Extensive studies have been carried out in recent years on the physical layer, the media access
control (MAC) layer, the network layer and transport layer in WSNs. Typically, WSNs operate under idle or light load and then suddenly become active in response to a detected event. When the events have been detected, the information in transit is of great importance. However, the busty traffic that results from the detected events can easily cause congestion in the networks.
In WSNs, congestion can be divided into transient congestion and persistent congestion. Transient congestion is caused by link variations, and persistent congestion is caused by source data sending rate. Congestion control mechanism can be classified into end-to-end congestion control and hop-by-hop congestion control. End-to-end congestion control performs exact rate adjustment at source and intermediate nodes according to current QoS level at sink node. The drawback of end-to-end congestion control mechanism is that it heavily relies on round-trip time (RTT), which results in slow response and low convergence. In contrast, hop-by-hop congestion control has faster response. Currently, there are extensive studies to address congestion problems in WSNs. Some papers provide reliable end-to-end data delivery from every sensor to a sink and hop by hop congestion control at every intermediate node on the path from source to sink.

*Source data:*

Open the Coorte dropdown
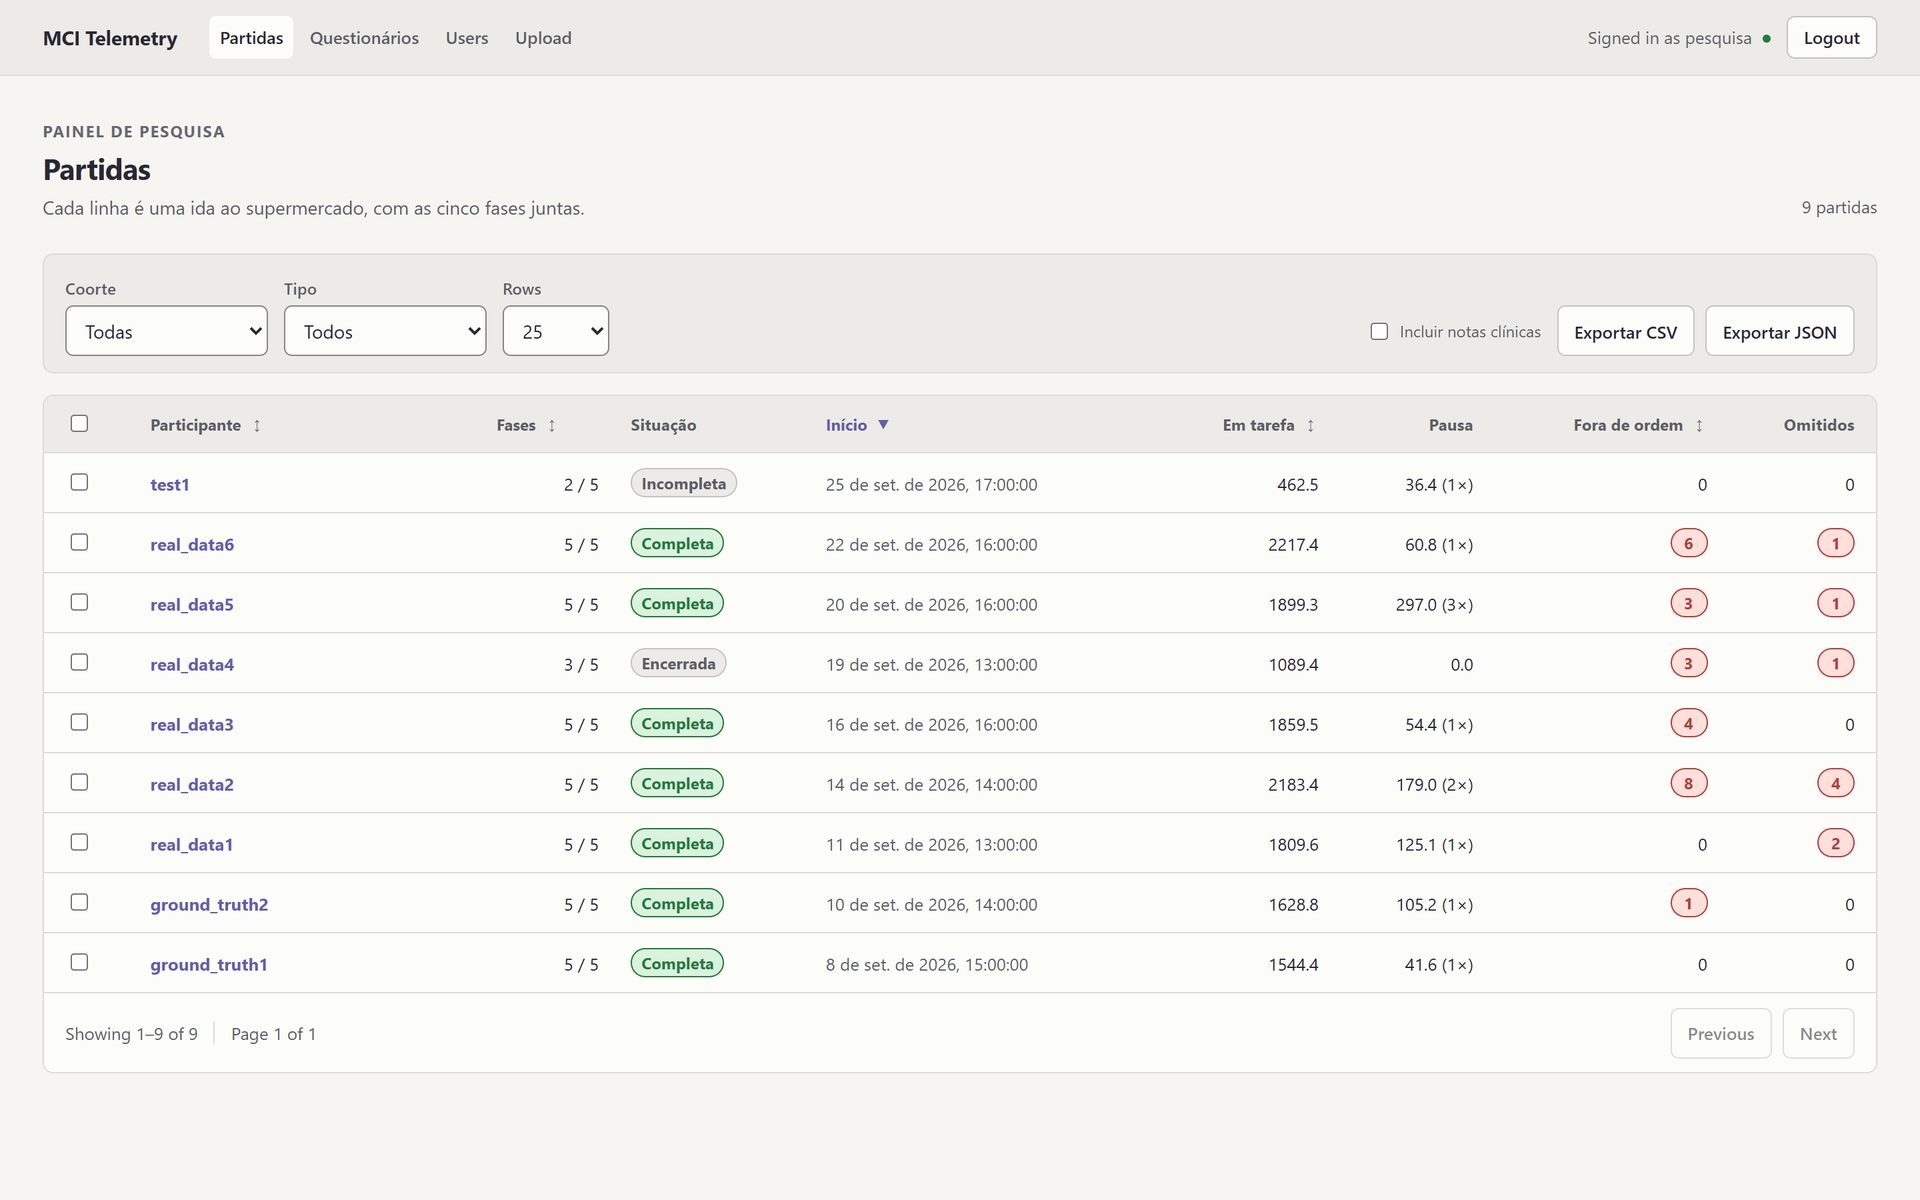1920x1200 pixels. coord(166,331)
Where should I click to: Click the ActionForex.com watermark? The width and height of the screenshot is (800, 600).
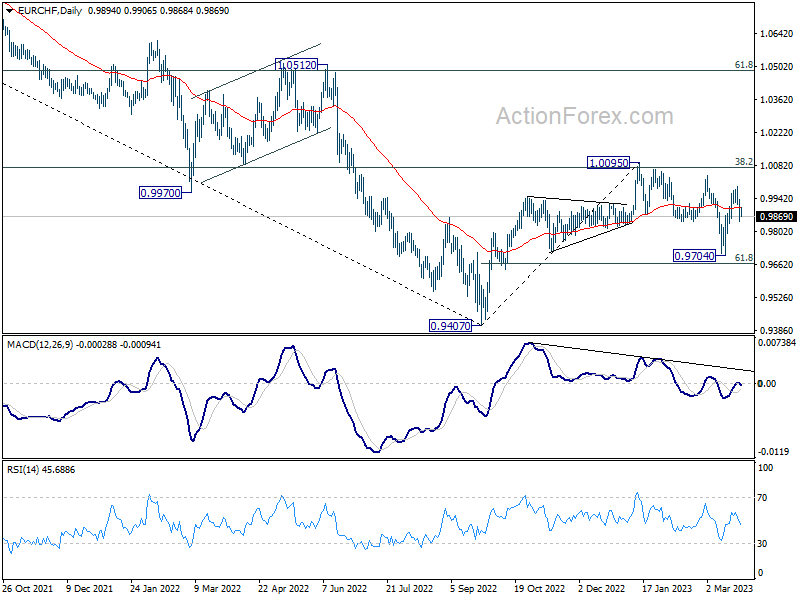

*Task requirements:*
A) Repeat the WSN congestion passage between "Extensive studies have" and "in the networks.", inclusive.
B) Answer these from the WSN congestion passage:
(i) Under what load do WSNs typically operate before becoming active?
(ii) What causes transient congestion?
(iii) What does end-to-end congestion control heavily rely on?

*Response list:*
A)
Extensive studies have been carried out in recent years on the physical layer, the media access
control (MAC) layer, the network layer and transport layer in WSNs. Typically, WSNs operate under idle or light load and then suddenly become active in response to a detected event. When the events have been detected, the information in transit is of great importance. However, the busty traffic that results from the detected events can easily cause congestion in the networks.

B)
(i) Idle or light load.
(ii) Link variations.
(iii) Round-trip time (RTT).